Work to complete: Carry on writing the forum post about coinage in the Shire, starting right after its last line.

Document text:
□ □ □
# Coinage of The Shire



## Will Whitfoot (Feb 24, 2022)

If it's interesting to the denizens here, I might offer a bit of back-story to my own journey into the realms of Tolkien tactile artifacts. It begins of course with Gandalf arriving for Bilbo's party in the first chapter of THE FELLOWSHIP OF THE RING: A Long Expected Party....



> Small hobbit-children ran after the cart all through
> Hobbiton and right up the hill. It had a cargo of fireworks, as they rightly
> guessed. At Bilbo's front door the old man began to unload: there were great
> bundles of fireworks of all sorts and shapes, each labelled with a large red
> ...



So we learn here that Bilbo "gave a few pennies away"! Presumably the children will go off to buy sweets. The key fact is that small coins of low value are mentioned and are clearly commonplace. What do they look like? I could not help but wonder. 

The next specific reference to coinage comes in Chapter 11, A Knife in the Dark...



> In the end there was more than three hours' delay. Bob came back with
> the report that no horse or pony was to be got for love or money in the
> neighbourhood - except one: Bill Ferny had one that he might possibly sell.
> 'A poor old half-starved creature it is,' said Bob; 'but he won't part with
> ...
□ □ □
Excerpted records:

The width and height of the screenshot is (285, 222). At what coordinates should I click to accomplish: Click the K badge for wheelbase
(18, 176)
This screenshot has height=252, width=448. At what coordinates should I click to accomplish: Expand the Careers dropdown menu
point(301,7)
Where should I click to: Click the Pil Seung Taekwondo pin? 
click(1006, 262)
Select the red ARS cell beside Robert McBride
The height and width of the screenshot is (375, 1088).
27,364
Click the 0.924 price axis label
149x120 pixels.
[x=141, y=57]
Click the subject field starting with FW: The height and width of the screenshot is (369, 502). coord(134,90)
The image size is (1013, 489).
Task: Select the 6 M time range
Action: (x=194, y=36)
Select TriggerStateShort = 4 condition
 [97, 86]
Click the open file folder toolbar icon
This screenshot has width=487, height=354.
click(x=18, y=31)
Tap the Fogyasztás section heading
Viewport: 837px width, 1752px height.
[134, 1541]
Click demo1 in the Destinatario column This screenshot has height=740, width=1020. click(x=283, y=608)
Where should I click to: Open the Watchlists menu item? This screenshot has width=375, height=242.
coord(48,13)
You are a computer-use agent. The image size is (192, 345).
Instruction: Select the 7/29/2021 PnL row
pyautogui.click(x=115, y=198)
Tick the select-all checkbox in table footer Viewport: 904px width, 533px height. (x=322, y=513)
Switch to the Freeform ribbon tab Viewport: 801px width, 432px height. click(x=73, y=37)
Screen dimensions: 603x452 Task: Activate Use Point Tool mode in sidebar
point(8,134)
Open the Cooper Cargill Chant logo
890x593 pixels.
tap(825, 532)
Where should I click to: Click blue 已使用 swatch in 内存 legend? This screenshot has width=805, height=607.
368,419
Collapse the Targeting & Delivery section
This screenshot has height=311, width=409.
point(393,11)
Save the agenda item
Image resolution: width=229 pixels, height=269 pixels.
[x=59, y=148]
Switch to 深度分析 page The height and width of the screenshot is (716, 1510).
□ □ □
Exercise answer:
Twelve "silver pennies" is Bill Ferny's price for our friend Bill, a sickly and dispirited pony. Now Tolkien says this was at least three times the pony's worth in those days, and this seemed outlandish to me on the face of it. Three small silver coins for a pony seemed like far too small a price! So, I did some library research (remember, this research was in the 1980s, long before you could just "google" such things) And it turned out that in Medieval England, there was a denomination called a "silver penny", (later a "shilling") that was about a quarter ounce of silver and represented a week's wages for an average laborer. A week's wages! So suddenly twelve silver pennies was indeed a significant amount of money... about three months wages. And now of course I began to wonder what the coins would look like. I had been a collector of world coins since I was small... and uncles and aunts would give me the leftover pocket change from their travels. I had a sense of how coins depict the character of their respective realms. 

So now we have both "small coins" of low value mentioned... presumably of copper, as well as more valuable silver coins that can be used for larger purchases.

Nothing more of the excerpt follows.